L’Ulysse de James Joyce. Une bibliothèque du genre de celle où entre Léopold Bloom est au propre et au figuré une monstresse. Tous ces livres entassés comme sardines, encombrant l’histoire bilieuse et vert-pituite de l’humanité qui progresse peu rapidement sur ses moignons de pieds malgré les grandes gueules dont ils sont affublés. Ces grandes gueules-là n’ont pas de fortes cordes vocales, elles sont comme celles de Scylla qui jappe comme un petit chien : comment les entendre dans le fracas, le bruit et la fureur que fait le monde ? Et puis, on trouve n’importe quoi dans les livres, qu’on lit d’ailleurs n’importe comment, ce qui en rend leur digestion difficile.
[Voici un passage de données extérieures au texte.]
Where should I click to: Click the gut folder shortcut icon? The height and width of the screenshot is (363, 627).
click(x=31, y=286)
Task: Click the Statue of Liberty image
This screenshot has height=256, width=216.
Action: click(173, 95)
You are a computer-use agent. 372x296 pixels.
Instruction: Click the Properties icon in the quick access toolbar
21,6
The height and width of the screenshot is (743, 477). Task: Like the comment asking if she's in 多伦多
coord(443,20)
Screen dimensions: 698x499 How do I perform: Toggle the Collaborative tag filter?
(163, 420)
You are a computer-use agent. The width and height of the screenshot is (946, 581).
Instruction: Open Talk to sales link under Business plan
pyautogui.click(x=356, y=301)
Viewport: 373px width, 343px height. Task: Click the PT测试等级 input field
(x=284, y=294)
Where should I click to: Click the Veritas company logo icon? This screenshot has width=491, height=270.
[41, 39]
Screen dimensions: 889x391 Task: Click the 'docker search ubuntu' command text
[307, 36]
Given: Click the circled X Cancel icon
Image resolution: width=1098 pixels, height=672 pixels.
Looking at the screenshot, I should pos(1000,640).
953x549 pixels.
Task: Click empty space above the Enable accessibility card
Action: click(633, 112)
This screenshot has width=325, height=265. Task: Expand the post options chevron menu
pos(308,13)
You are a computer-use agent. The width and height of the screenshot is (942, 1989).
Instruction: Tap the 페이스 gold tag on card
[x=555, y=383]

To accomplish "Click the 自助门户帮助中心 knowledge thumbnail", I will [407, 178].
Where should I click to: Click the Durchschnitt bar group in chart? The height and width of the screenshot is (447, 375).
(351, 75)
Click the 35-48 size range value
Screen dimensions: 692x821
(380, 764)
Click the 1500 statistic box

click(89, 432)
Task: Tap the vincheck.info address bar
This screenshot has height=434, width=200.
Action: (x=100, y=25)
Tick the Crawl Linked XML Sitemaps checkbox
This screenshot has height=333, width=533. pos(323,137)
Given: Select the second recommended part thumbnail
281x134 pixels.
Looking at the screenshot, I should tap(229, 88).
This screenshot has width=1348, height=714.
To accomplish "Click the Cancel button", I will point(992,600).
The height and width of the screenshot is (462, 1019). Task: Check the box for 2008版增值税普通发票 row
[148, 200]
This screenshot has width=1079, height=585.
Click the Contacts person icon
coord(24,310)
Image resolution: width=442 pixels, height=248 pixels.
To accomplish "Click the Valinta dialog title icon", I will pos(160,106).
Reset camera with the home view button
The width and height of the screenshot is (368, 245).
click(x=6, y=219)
Comme dans l’antre de Charybde, la bibliothèque n’a pas suffisamment de sucs gastriques en réserve pour assimiler harmonieusement autant de nourriture variée et avariée ; elle la vomit donc, en recouvrant l’Univers d’une marée de mots vert-pituite et nauséabonds.
Tel le journal, la bibliothèque est inapte à changer les consciences, elle subit le flux marchand, elle est le symbole par excellence du gaspillage et de l’épuisement des viscères de cet organisme malmené qui s’appelle la Terre. Ce qui devait clarifier obscurcit, comme les livres dits sacrés, Coran et Bible, si dépassés en esprit qu’ils sont devenus des outils néfastes pour qui voudrait vraiment reconstruire le monde. Ne dit pas autre chose le bibliothécaire John Eglinton à Stephen Dédalus tandis que Bloom, sur le bout de ses pieds, s’approche deux : Et nous avons ces pages inestimables de Wilhelm Meister. D’un grand poète sur un grand frère en poésie. Une âme indécise qui pourtant affronte un océan d’épreuves et sert de champ de bataille à l’armée des doutes, comme cela se voit dans la vie réelle.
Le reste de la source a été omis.